SUPPLIED DATA |
-- Opening Marker --
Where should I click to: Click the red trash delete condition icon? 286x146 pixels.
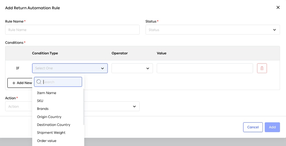(x=262, y=68)
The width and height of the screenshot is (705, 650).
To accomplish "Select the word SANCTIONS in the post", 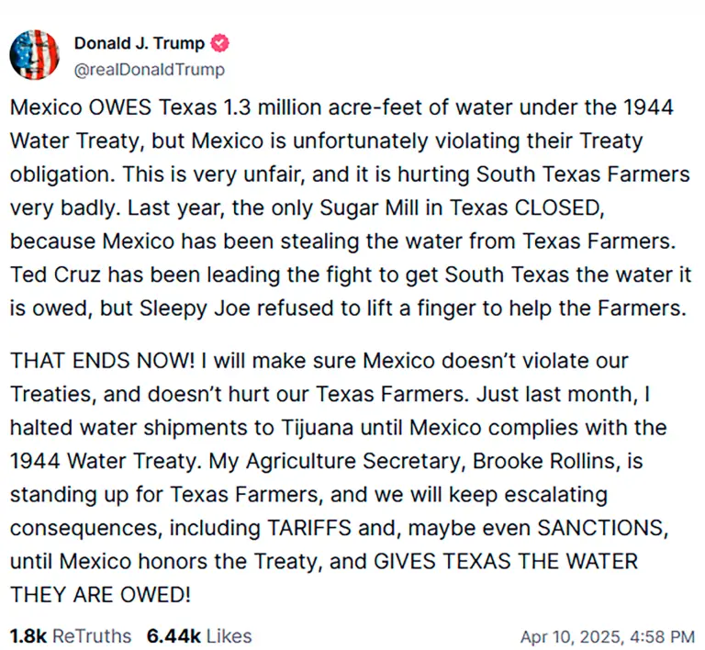I will pos(603,528).
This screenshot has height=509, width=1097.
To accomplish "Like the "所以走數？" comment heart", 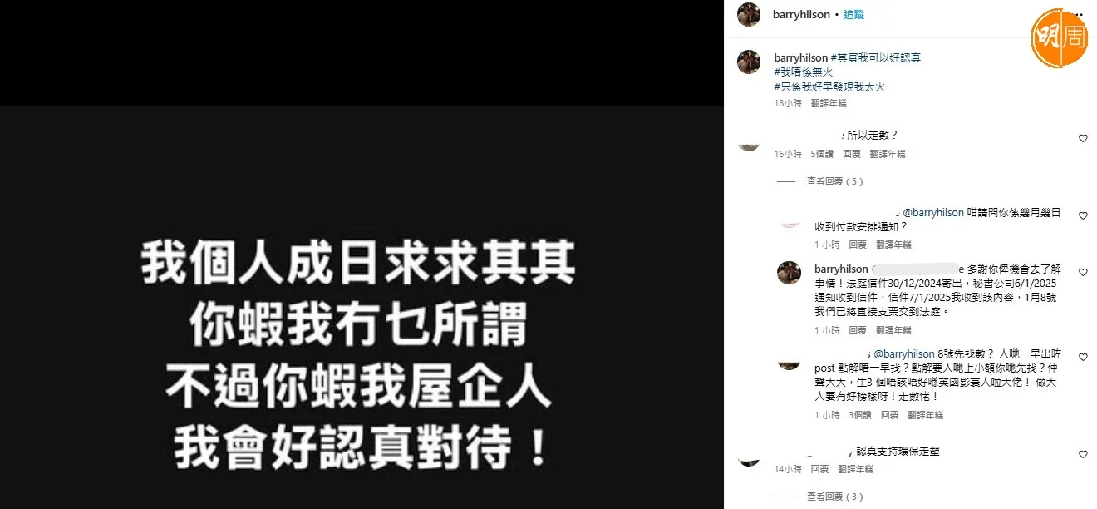I will pos(1082,139).
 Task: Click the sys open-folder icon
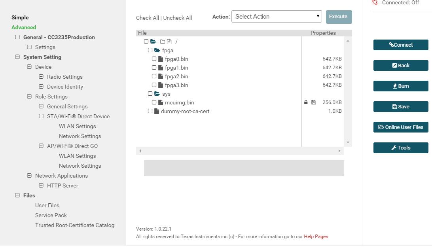point(157,94)
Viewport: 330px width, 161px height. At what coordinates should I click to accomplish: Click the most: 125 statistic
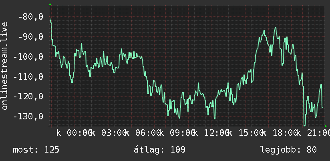[36, 150]
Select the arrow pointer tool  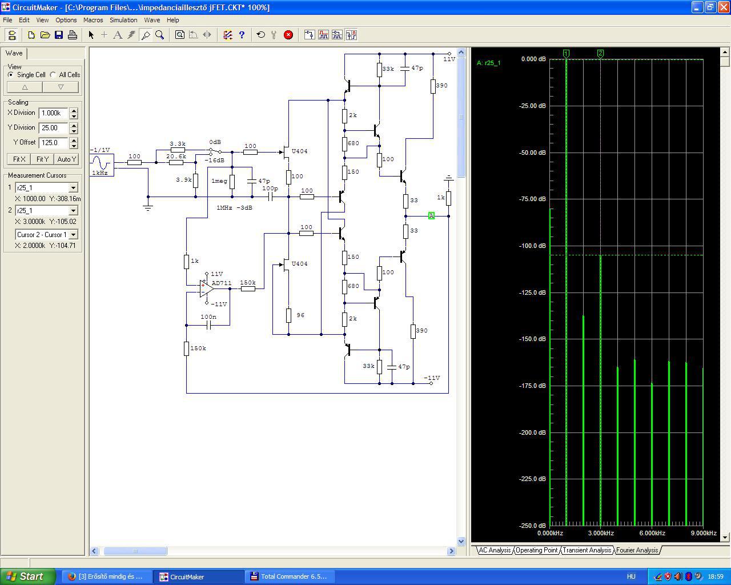pyautogui.click(x=91, y=35)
-- Closing Marker --
HOW TO COMPLETE THIS TASK |
Which of the lines above hold the string "screenshot"? Copy each one.

ANSWER AREA |
The width and height of the screenshot is (705, 650).
This screenshot has height=509, width=1097.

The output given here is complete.